Nothing but the lines below between the line holding "Diventa nostro partner (167, 2388)" and the line holding "[View as list] (192, 416)", inclusive, should appear in the answer, each set down exactly.

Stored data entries

____

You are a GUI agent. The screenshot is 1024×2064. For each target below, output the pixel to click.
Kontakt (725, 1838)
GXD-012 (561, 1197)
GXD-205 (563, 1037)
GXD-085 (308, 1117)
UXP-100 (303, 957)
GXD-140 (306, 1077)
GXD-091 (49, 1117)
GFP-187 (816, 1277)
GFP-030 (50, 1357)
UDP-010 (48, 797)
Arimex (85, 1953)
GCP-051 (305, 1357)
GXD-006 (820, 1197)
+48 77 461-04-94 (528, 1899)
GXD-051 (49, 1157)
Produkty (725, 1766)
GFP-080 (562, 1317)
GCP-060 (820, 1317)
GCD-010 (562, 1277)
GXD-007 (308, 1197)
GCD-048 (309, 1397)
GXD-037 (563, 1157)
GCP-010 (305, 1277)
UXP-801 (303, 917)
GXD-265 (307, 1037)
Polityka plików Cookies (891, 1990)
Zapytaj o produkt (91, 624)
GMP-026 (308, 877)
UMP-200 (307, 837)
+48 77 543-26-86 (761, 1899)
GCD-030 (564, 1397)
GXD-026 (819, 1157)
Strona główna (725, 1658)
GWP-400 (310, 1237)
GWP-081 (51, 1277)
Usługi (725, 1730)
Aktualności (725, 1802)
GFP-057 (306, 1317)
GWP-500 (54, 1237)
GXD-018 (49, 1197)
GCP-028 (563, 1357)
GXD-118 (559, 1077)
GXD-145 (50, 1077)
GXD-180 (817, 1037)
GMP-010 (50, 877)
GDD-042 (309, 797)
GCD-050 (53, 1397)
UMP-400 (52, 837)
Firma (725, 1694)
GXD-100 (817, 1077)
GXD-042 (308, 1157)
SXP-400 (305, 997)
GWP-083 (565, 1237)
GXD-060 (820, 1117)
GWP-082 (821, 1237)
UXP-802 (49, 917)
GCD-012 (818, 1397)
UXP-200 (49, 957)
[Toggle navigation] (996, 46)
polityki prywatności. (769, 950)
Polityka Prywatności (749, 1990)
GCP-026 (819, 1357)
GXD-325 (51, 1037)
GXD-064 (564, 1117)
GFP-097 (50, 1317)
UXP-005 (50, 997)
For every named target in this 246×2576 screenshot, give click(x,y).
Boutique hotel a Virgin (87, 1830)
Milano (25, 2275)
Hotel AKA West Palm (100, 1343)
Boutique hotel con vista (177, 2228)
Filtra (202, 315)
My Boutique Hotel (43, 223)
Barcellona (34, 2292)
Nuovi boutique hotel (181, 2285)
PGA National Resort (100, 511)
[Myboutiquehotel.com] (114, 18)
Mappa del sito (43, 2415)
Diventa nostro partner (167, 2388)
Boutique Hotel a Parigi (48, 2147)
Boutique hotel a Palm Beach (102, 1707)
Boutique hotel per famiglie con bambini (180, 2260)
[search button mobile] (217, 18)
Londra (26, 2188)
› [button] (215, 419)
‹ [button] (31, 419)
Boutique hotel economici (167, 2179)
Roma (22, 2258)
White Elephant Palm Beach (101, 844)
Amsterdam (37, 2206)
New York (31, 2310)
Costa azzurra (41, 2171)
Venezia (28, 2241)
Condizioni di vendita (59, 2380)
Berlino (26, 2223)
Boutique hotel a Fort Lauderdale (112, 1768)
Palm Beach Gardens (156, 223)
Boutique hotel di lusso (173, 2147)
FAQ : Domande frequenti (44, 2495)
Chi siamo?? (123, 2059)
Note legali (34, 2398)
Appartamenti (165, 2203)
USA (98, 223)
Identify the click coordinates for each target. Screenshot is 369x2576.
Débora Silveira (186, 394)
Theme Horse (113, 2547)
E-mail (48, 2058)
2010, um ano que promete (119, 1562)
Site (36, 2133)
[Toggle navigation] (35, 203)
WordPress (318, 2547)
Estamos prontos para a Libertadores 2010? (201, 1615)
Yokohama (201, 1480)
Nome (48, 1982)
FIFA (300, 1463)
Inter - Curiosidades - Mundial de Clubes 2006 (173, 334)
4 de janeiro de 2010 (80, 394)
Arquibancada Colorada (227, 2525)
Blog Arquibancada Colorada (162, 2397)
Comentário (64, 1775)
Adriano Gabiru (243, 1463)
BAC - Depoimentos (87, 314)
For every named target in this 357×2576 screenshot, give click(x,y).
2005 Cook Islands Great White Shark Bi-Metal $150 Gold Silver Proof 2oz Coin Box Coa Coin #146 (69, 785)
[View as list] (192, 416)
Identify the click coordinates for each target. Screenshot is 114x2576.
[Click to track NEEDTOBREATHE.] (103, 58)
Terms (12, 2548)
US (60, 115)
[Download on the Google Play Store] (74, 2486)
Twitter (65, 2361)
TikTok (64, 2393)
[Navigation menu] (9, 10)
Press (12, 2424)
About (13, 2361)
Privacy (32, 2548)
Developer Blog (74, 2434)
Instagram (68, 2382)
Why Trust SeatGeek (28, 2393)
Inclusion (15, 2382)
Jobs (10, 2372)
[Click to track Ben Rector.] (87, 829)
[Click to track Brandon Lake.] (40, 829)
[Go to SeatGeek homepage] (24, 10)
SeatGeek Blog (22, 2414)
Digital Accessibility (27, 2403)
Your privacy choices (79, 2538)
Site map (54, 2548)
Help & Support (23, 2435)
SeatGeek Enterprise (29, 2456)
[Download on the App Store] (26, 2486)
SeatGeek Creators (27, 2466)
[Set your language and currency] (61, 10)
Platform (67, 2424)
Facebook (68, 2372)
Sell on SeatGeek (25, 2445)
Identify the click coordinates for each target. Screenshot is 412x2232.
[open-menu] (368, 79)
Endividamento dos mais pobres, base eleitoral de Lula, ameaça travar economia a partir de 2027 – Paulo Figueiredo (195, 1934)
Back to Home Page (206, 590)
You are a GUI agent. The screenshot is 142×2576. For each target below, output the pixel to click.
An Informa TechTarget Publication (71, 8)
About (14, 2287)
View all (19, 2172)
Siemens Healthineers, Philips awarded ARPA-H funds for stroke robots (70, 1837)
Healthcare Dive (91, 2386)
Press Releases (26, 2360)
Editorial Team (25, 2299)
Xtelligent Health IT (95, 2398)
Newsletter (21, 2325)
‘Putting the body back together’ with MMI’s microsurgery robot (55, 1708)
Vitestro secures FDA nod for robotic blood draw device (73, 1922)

____

Answer below:
Diventa nostro partner (167, 2388)
Boutique Hotel a Parigi (48, 2147)
Boutique hotel a Palm Beach (102, 1707)
Boutique hotel per famiglie con bambini (180, 2260)
[search button mobile] (217, 18)
Londra (26, 2188)
› [button] (215, 419)
‹ [button] (31, 419)
Boutique hotel economici (167, 2179)
Roma (22, 2258)
White Elephant Palm Beach (101, 844)
Amsterdam (37, 2206)
New York (31, 2310)
Costa azzurra (41, 2171)
Venezia (28, 2241)
Condizioni di vendita (59, 2380)
Berlino (26, 2223)
Boutique hotel a Fort Lauderdale (112, 1768)
Palm Beach Gardens (156, 223)
Boutique hotel di lusso (173, 2147)
FAQ : Domande frequenti (44, 2495)
Chi siamo?? (123, 2059)
Note legali (34, 2398)
Appartamenti (165, 2203)
USA (98, 223)
Identify the click coordinates for each target. Screenshot is 369x2576.
Débora Silveira (186, 394)
Theme Horse (113, 2547)
E-mail (48, 2058)
2010, um ano que promete (119, 1562)
Site (36, 2133)
[Toggle navigation] (35, 203)
WordPress (318, 2547)
Estamos prontos para a Libertadores 2010? (201, 1615)
Yokohama (201, 1480)
Nome (48, 1982)
FIFA (300, 1463)
Inter - Curiosidades - Mundial de Clubes 2006 (173, 334)
4 de janeiro de 2010 (80, 394)
Arquibancada Colorada (227, 2525)
Blog Arquibancada Colorada (162, 2397)
Comentário (64, 1775)
Adriano Gabiru (243, 1463)
BAC - Depoimentos (87, 314)
For every named target in this 357×2576 screenshot, give click(x,y).
2005 Cook Islands Great White Shark Bi-Metal $150 Gold Silver Proof 2oz Coin Box Coa Coin #146 (69, 785)
[View as list] (192, 416)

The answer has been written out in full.